Билек: если ты действительно хочешь попытаться сделать то, о чем я осмеливался говорить лишь как о фантастическом желании, на большее сил не хватало, это меня радует чрезвычайно. Это, по-моему, была бы борьба того же уровня, что борьба за Яначека, насколько я способен понять (чуть было не написал: борьба за Дрейфуса), причем предметом борьбы в таких случаях являются не Билек, Яначек или Дрейфус (потому что у него, возможно и наверное, дела сносные, в той статье писалось, что у него есть работа, выставлена уже седьмая копия статуэтки «Слепой», и неизвестным его назвать уже нельзя, в той же статье — которая вообще посвящена была отношению государства к искусству — он был даже назван «velikan»{10}, борьба не должна идти за что-то необычное, это снизило бы ее уровень), а само искусство скульптуры и современное состояние человека. При этом я, конечно, все время думаю лишь о колинском Гусе (не столько о статуе в галерее Современного искусства или о памятнике на Вышеградском кладбище, а куда больше о расплывшейся в памяти массе не очень доступных мелких работ в деревне и о его графике, которые видел раньше), когда выходишь из переулка и видишь перед собой большую площадь с маленькими домами вокруг, а посередине Гуса, в любое время, в снег и летом, все вместе образует восхитительное, непостижимое и потому как будто произвольное, в каждый новый момент заново формируемое этой могучей рукой, включающее в себя и самого зрителя единство. Примерно такое же впечатление производит овеянный дыханием времени дом Гёте в Веймаре, но за творца, создавшего все, требуется тяжелая борьба, и дверь его дома все время закрыта.
Было бы очень интересно узнать, почему убрали памятник Гусу; мне вспоминается рассказ моей умершей кузины, что еще до его установки все городские деятели были против, и многие оставались против еще потом, похоже, и до сих пор.
Новелла: жаль, что я не могу познакомиться с окончательным вариантом.
Лизхен понять, конечно, гораздо легче, чем М. Что бывают такие девушки, мы учили в школе, но мы, конечно, не учили, что их можно любить и тогда они становятся непонятными.
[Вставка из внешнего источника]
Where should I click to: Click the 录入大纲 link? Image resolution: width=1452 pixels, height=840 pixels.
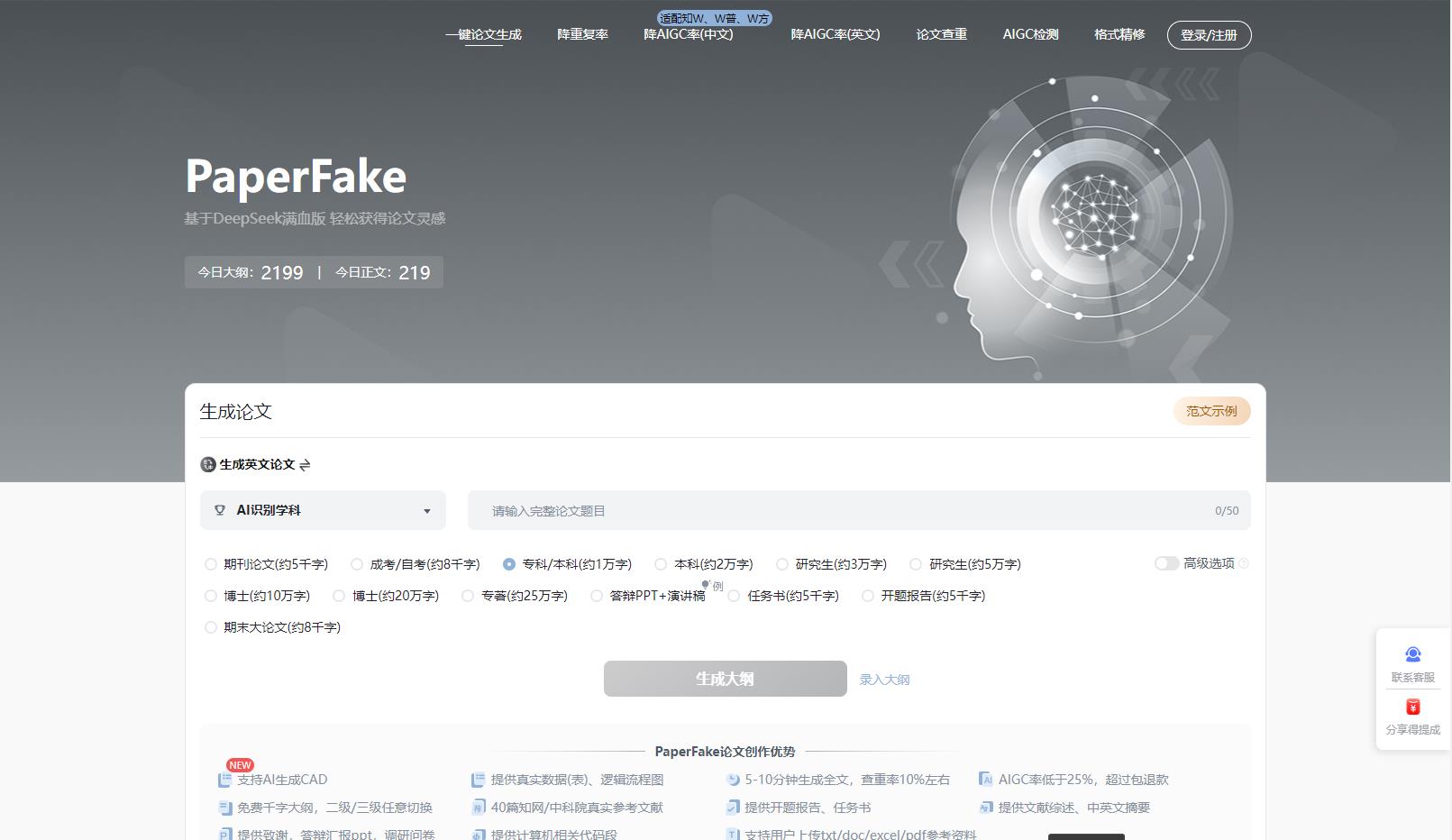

Феликс: волшебника-психиатра трудно себе представить, но Ф., конечно, достоин даже самого невероятно-прекрасного… Почему он не может взять «Еврея», это было бы очень хорошо, а если нет, очень печально. Конечно, в данный момент это меньше, чем «Самооборона», но все же достаточно много, чтобы могло хватить (я исхожу из того, что «Еврей», если его мог редактировать Хеппенхайм, может редактироваться и из Праги), а должность была бы представительская и потребовала бы от него гораздо меньше работы, чем «Самооборона». Конечно, прекрасная «Самооборона» оказалась бы в опасности, это было заметно уже в промежуточное правление Эпштейна, которое осталось в памяти лишь вещами вроде «Вперед выходит русский халуц»[118], «Самообороной» нельзя заниматься между прочим, она требует такой самоотдачи, как у Феликса… Что до меня, то я, увы, могу помыслить о вакансии в «Еврее» для себя лишь в шутку или в полудремотных мечтаниях. Как я могу претендовать на что-то подобное при своей бескрайней невежественности, полном отсутствии связей с людьми, не чувствуя под собой прочной еврейской основы? Нет, нет.